Unpaid foreign debts and the desire or the Imperial German Navy to flex its muscles were to have major long-term consequences!

Tuesday, 3 February 2015

The Nordenvelt Gun - as featured in Britannia's Wolf

The Nordenvelt Gun plays a significant role in my novel Britannia’s Wolf and indeed the weapon was in general use on many warships in the late-Victorian period.

Triple-barreled 1-inch Nordenvelt 
Though capable of a heavy volley-fire, the Nordenvelt, like its contemporaries the Gatling and the Gardner, was not an automatic machine-gun. The Nordenvelt was activated by pulling a lever back and forth, feeding rounds into the breeches of the gun’s barrels from a vertical hopper-magazine, firing them, and ejecting the spent cases. The slow rate of fire from each individual barrel was compensated for by placing multiple barrels in parallel. Up to a dozen barrels might be employed, though three or four were more common, the calibre being .45 inch. In one demonstration for the Royal Navy a 10-barrelled version fired 3,000 rounds of ammunition in just over three minutes without stoppage or failure.

5-Barelled rifle-calibre Nordenvelt
The Nordenvelt, due to its multiple barrels, was heavy by comparison with later, genuinely automatic, machine guns. The weight penalty was not a major drawback on shipboard, but if deployed on land it needed a field-gun type carriage. Entering service in several navies in the 1870s, including the Royal Navy, it provided the ideal defence against attack by small torpedo-armed vessels, an increasing threat in those years. A heavy version, firing one-inch solid steel rounds from up to four barrels, was developed to provide a fearsome counter to lightly-constructed, unarmoured torpedo craft and their poorly-protected crews.

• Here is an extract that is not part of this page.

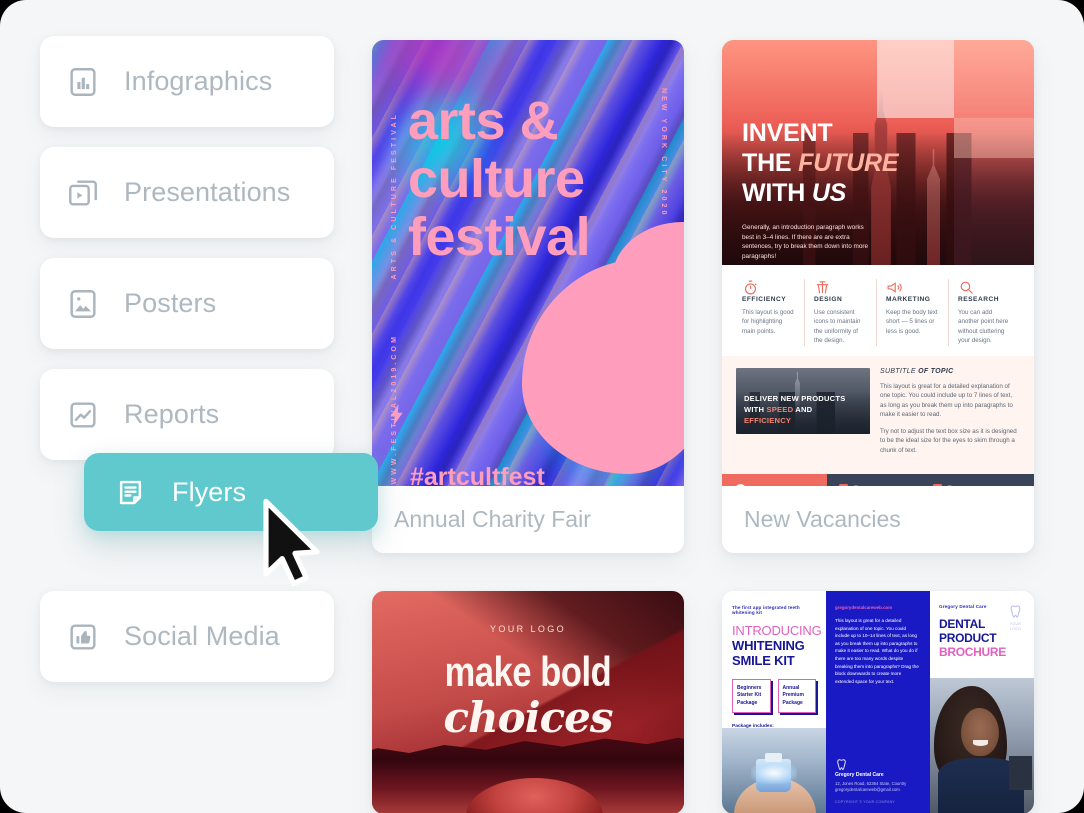 The image size is (1084, 813). I want to click on sidebar-item-reports: Reports, so click(187, 414).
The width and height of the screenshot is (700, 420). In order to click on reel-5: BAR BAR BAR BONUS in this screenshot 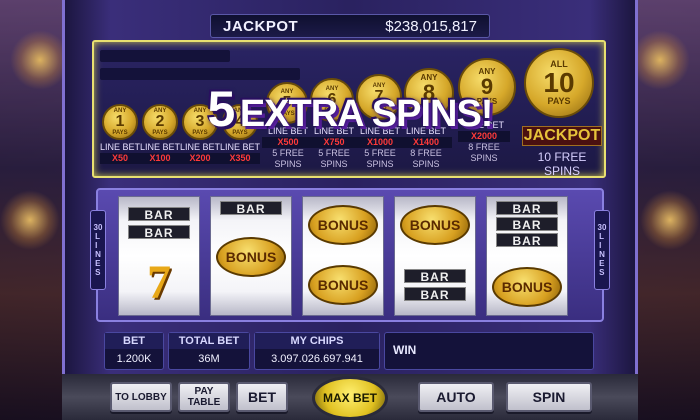, I will do `click(527, 256)`.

Nordenvelt in action in 1890s
Note the hopper magazine above
The Nordenvelt was made obsolete in the late 1880s by the arrival of the fully-automatic Maxim machine gun but many served on in smaller navies long beyond this time. I found one on display in the yard of a police station in Warri, Nigeria, in the late 1980s, but have unfortunately lost the photographs I took of it then. It almost certainly came from a Royal Navy ship and may even have participated in the Benin Expedition of 1897.